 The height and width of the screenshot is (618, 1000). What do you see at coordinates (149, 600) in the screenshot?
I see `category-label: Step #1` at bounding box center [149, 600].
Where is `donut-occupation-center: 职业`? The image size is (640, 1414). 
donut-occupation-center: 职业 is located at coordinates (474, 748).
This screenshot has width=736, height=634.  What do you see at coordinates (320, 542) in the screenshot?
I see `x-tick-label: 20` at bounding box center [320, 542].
------------------------------------------------------------------------
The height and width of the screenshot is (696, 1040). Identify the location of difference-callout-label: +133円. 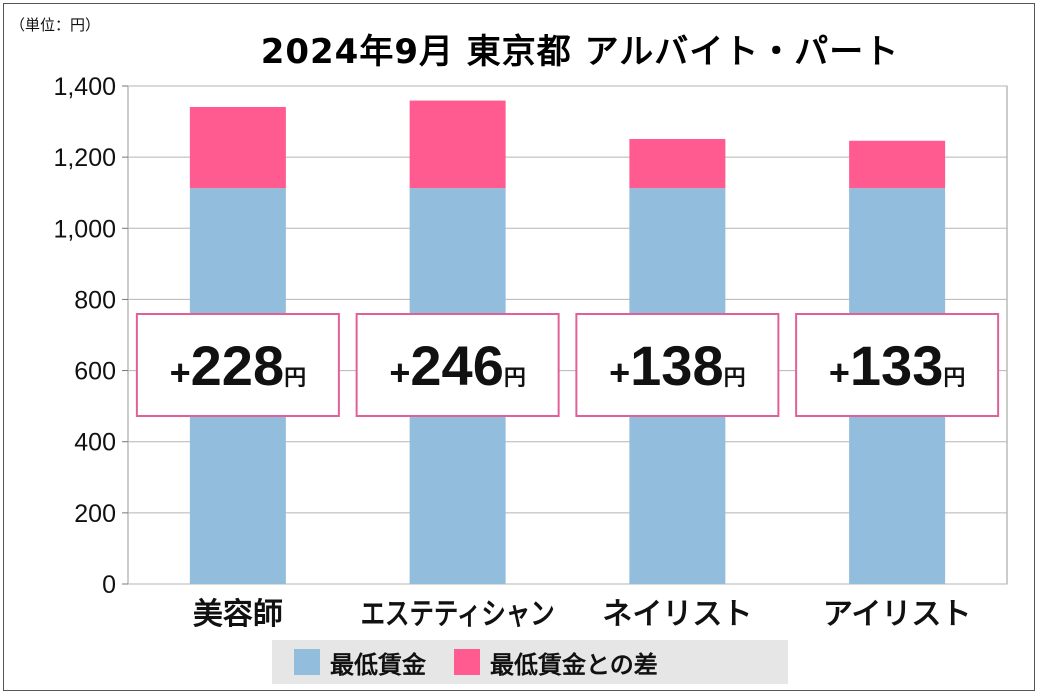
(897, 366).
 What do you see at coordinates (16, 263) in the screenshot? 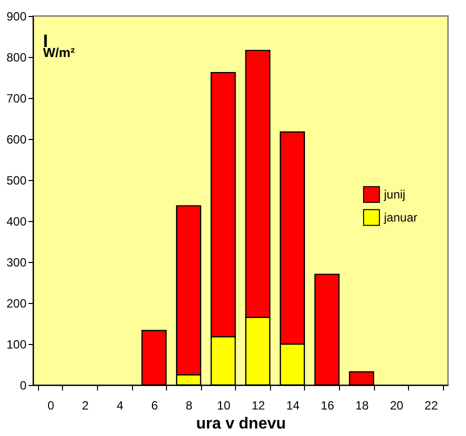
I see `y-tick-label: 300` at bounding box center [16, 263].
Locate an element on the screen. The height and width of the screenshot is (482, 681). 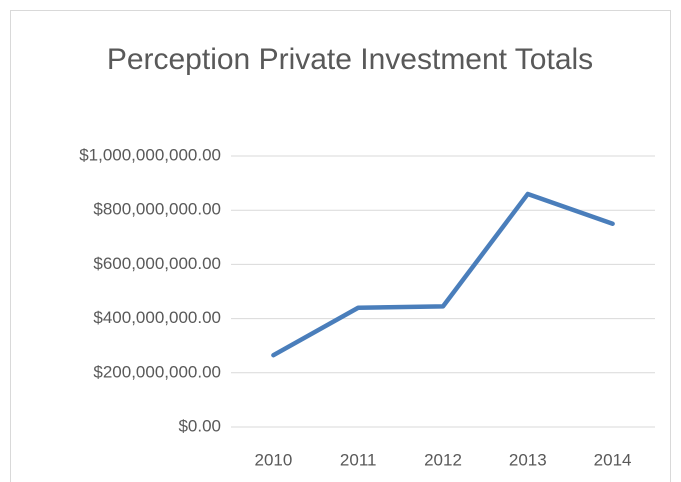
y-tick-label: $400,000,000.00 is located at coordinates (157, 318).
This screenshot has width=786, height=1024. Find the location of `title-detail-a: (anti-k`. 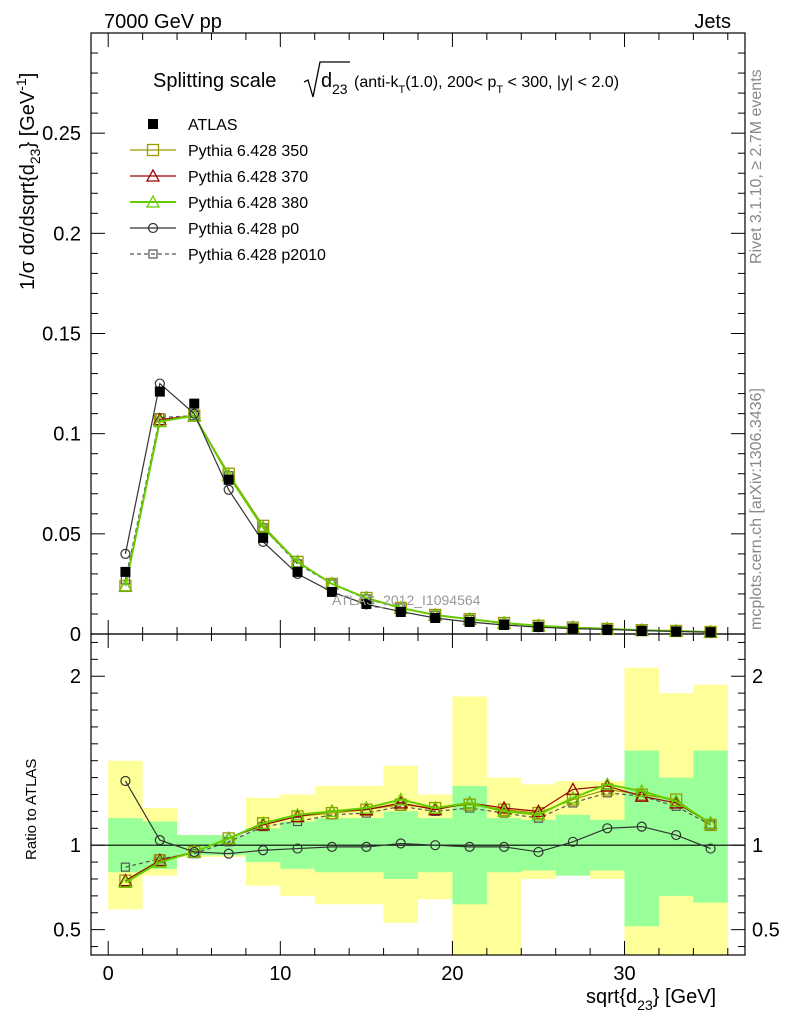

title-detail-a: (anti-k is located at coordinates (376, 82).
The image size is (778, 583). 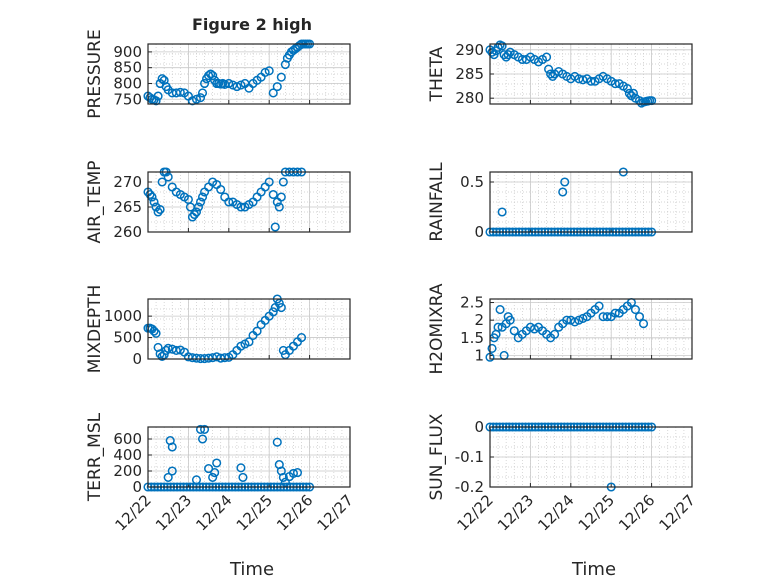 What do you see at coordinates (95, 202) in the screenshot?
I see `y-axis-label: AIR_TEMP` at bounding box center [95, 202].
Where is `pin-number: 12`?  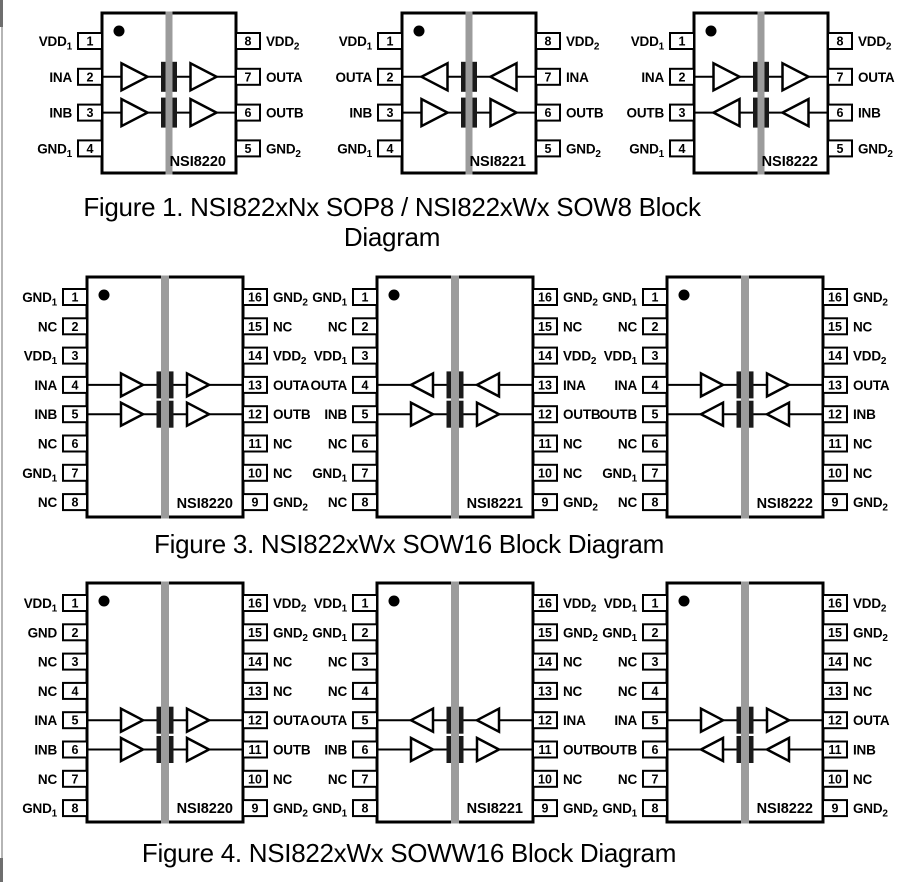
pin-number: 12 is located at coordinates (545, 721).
------------------------------------------------------------------------
| INSTRUCTIONS FOR THE TASK |
Please switch "image size" to "frame size" in the stretch of data from the line containing "The height and width of the screenshot is (618, 1000)." through the line containing "center [320, 542].", leaving everything else unchanged. Give back only those lines.

| SOLVED EXERCISE |
 The height and width of the screenshot is (618, 1000). What do you see at coordinates (149, 600) in the screenshot?
I see `category-label: Step #1` at bounding box center [149, 600].
Where is `donut-occupation-center: 职业`? The frame size is (640, 1414). 
donut-occupation-center: 职业 is located at coordinates (474, 748).
This screenshot has width=736, height=634.  What do you see at coordinates (320, 542) in the screenshot?
I see `x-tick-label: 20` at bounding box center [320, 542].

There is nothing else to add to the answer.